**YOUR INSTRUCTIONS**
Continue the essay on NotGraphs and the Patrick Dubuque painting, picking up after its last paragraph.

**SOURCE EXTRACT**
Patrick Dubuque Made This Baseball Painting for Me, or, How NotGraphs Improved My Life


Patrick Dubuque
United States, born 1978
Untitled, 2014
paint on canvas, I think

Its first post having been made on November 10, 2010, “NotGraphs, The Blog,” lasted just under four years. It began with four regular contributors: Carson Cistulli (also the editor, duh), Jack Moore, Eno Sarris, and Leo Martin. Since then, 42 people have posted here at least once, with 19 contributors posting at least 20 pieces. They weren’t all great pieces, but then, look who the editor was.

David Appelman, in his introductory post, expected that NotGraphs would provide “a place to put things that would otherwise not have a place on FanGraphs, that we find interesting and we think you would also find interesting” and that The Blog would “let us broaden our horizons a bit by looking at a wide variety of additional baseball subjects.”

I cannot, in good conscience, say, “Mission accomplished.” It’s not my place to say that anyway. What I can say: NotGraphs quickly became a place for the silly, whimsical, and absurd. It also became a place for hot GIF action. Occasionally, it was a repository for the literary, the earnest, and the pensive. By my taste, there were some truly great things that happened “in these electronic pages” (Banknotes Harper appears to think so, too). There were many other great things that happened in my life because of these electronic pages.

Not least among these blessings are the somewhat regular quasi-existentialist g-chats that I have with Patrick Dubuque, one of which eventually led to A NotGraphs Fireside Chat, which had very little to do with baseball. (Such hardly-baseballing posts happened with some regularity.) Having met Patrick IRL in Seattle—whereabouts he lives and where we consumed several beers before going to a Mariners-Angels game at Safeco Field—I now count him as a real friend. A couple of weeks before I left Milwaukee with my wife to move to California, I received the above painting from Patrick along with several other baseball goodies. Patrick keeps me thinking about writing and its place in this electronic world, and that means a lot to me.

At the same time that I met Patrick IRL, I met his fellow Seattleite Kyle Davis, with whom I’d struck up a g-chat relationship after he won my Who Is the MLB Krampus? contest by nominating Marge Schott. The meeting helped spawn another friendship that I hope to maintain for life. (Earlier this year, when I was in Seattle again, Kyle allowed me to sully his guest room for a night.)

**DATA EXTRACTS**
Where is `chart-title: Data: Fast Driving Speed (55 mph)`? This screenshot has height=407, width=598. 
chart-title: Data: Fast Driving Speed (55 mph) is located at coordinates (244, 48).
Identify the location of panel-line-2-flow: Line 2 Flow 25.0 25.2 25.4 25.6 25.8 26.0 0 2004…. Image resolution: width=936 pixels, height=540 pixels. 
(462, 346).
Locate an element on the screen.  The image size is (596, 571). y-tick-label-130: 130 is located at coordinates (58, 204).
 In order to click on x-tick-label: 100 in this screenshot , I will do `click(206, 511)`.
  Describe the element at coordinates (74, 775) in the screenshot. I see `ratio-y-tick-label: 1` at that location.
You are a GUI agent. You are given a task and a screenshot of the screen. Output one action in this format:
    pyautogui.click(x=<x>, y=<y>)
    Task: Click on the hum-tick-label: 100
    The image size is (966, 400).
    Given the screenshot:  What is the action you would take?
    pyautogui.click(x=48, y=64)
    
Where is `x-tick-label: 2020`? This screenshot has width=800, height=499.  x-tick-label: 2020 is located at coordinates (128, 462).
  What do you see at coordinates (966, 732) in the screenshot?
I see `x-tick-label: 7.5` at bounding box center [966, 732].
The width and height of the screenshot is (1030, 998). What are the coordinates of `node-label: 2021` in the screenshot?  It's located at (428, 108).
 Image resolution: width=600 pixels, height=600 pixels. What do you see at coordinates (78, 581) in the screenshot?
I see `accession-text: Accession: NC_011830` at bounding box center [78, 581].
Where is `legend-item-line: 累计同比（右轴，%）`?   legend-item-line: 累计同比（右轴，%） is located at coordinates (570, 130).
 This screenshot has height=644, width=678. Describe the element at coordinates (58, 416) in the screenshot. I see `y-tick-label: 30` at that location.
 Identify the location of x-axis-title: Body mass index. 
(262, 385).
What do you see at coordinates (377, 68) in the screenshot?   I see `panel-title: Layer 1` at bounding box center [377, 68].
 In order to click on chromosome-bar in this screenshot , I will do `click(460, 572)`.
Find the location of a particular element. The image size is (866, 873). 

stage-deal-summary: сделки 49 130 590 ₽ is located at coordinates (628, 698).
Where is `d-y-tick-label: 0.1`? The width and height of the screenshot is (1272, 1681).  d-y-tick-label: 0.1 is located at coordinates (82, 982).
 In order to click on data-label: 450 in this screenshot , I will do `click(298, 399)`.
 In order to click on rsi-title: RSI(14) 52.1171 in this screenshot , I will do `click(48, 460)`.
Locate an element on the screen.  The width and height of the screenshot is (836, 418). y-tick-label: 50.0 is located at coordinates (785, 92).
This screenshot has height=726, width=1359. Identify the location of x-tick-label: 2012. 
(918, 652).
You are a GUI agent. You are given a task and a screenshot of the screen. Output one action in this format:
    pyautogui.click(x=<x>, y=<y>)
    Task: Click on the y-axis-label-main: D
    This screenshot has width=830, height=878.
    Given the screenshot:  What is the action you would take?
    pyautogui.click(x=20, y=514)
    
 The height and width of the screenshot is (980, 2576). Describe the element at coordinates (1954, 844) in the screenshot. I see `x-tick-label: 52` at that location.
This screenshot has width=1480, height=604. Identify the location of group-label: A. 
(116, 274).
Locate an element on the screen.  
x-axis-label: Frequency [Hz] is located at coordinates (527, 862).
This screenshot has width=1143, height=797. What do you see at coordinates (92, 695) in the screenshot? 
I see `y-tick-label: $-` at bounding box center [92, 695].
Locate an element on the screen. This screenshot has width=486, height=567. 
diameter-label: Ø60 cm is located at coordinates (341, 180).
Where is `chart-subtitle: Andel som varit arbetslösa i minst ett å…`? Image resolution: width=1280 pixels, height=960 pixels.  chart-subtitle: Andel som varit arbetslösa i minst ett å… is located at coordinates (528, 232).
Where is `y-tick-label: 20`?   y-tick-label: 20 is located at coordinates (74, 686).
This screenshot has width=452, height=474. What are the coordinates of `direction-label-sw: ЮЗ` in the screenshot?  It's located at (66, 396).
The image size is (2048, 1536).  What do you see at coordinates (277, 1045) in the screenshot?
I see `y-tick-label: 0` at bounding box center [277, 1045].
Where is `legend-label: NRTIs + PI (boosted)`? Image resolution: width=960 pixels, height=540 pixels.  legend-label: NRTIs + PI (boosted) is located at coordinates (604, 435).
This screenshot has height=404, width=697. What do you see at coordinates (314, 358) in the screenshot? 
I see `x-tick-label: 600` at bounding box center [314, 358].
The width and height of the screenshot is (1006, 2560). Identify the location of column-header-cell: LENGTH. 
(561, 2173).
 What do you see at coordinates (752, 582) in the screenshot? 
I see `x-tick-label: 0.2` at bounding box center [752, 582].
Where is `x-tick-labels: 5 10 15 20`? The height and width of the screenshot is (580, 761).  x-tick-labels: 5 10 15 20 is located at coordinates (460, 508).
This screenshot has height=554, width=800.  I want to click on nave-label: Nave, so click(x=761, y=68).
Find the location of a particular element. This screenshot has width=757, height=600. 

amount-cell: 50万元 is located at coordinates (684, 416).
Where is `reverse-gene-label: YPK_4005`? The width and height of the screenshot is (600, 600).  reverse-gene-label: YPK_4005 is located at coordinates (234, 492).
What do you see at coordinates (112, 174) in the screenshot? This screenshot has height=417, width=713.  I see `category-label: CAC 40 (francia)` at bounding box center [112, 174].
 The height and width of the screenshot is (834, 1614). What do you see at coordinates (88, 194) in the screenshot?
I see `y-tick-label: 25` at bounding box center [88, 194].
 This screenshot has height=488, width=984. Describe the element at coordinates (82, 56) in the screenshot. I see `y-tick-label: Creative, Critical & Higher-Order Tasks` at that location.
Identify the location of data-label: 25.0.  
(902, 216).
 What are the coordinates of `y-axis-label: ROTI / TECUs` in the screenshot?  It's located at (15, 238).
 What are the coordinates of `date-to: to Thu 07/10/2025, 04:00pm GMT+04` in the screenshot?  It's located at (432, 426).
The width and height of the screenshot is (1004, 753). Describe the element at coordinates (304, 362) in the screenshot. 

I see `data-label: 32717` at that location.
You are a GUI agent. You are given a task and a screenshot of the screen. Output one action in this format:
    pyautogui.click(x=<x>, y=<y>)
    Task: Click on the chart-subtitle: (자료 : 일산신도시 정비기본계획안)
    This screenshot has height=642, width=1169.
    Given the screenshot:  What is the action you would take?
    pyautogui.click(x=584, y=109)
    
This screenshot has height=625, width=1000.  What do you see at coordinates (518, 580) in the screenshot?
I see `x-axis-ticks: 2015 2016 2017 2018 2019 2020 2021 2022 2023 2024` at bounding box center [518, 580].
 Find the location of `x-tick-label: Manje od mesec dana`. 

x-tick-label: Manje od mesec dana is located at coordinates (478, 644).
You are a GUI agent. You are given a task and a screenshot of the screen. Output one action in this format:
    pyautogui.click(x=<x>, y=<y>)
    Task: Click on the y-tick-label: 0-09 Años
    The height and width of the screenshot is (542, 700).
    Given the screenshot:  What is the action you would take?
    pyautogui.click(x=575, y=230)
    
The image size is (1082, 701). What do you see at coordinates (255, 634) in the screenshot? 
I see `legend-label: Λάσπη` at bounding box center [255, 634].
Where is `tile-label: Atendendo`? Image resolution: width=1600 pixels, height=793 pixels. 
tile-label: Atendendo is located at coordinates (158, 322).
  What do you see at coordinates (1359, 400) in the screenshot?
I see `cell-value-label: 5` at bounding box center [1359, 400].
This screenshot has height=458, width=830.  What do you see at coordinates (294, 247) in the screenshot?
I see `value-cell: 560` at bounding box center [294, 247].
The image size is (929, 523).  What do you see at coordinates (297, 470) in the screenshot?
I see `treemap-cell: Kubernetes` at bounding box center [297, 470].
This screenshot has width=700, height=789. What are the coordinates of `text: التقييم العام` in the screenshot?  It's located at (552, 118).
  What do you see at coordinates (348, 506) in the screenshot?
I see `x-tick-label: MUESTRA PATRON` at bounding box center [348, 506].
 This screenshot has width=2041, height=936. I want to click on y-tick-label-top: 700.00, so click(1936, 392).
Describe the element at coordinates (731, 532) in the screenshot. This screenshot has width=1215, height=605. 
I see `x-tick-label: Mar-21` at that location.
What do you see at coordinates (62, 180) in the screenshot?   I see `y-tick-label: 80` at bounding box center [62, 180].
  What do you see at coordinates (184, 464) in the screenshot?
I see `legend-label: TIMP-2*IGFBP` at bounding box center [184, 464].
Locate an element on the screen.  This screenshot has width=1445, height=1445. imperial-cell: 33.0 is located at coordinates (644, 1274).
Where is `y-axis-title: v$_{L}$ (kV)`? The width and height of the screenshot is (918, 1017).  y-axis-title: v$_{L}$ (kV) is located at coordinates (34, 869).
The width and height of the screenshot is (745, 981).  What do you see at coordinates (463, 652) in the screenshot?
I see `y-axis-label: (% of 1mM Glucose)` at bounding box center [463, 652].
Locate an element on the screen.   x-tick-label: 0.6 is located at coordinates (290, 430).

**YOUR RESPONSE**
As a prize for the MLB Krampus contest, I sent Kyle a hand-crafted baseball card of Schott-as-Krampus, which he wrote about for his now-retired and wonderfully named baseball blog, The Trance of Waiting. In that piece, Kyle turned a phrase that’s quite applicable, from my vantage, to NotGraphs: “Proving that the Internet’s absurd strangeness can be used for good instead of pure evil from time to time….”

Kyle didn’t write for NotGraphs (though I think he should have), but he has something of a rapport with a number of its contributors, and I think he’s not the only one. If I’ve gained at least four good friends from this thing, and if I don’t consider myself special (and I don’t), then I should assume that others have made similar connections, or at least been affected in similarly positive ways.

Back when I first applied to the FanGraphs umbrella—they were hiring for RotoGraphs and NotGraphs at the same time—I really wanted to write for RotoGraphs, and the only writing sample I submitted was a fantasy-related piece. But, somehow, my cover email prompted Carson to dig deeper into my résumé, which revealed my creative writing background. (DM me for a copy of my very good master’s thesis in fiction!)

Now’s a good time—my last chance, really—to reveal that Carson had a significant role in my continually developing obsession with baseball. In 2009, before I really even knew who he was, Carson wrote a post about Mark Bellhorn. It is written in that indelibly Cistullian voice; it was equal parts analytical insight and gushing adoration of a player. In a dumb blogpost of my own, I whimpered, “This article makes me feel ok as a human being, and I guess that is worth crying about.” In that post, I had referred to baseball as my “one of my many interests,” where as now it is much more than that. After reading Carson’s Bellhorn article, I would return to FanGraphs on a daily basis, which in turn set me off on a very fun, years-long reading spree on baseball analytics. The subsequent launching of NotGraphs then created a bridge between my hunger for the analytical and my love of the absurd.

This is a post about how NotGraphs has made my life better, and I feel like I have seen what has meant to others, too—readers and contributors alike. But I didn’t want to speak for everyone else, so I asked other writers for reflections on the NotGraphs Experience™ to share here.

Patrick Dubuque:

When I was young I always felt like to be a capital-W Writer I would have to write a novel or a newspaper column. I didn’t want to do either. NotGraphs taught me to abandon that, abandon convention, abandon the concept of Being a Writer at all or even being recognizable. The site’s very lack of success, based on how success is usually determined in sportswriting, is what made it so dear to me: it wasn’t beholden to anything except our own limitations, and the occasional flash of man-nudity. Without it I’d still be writing like someone else.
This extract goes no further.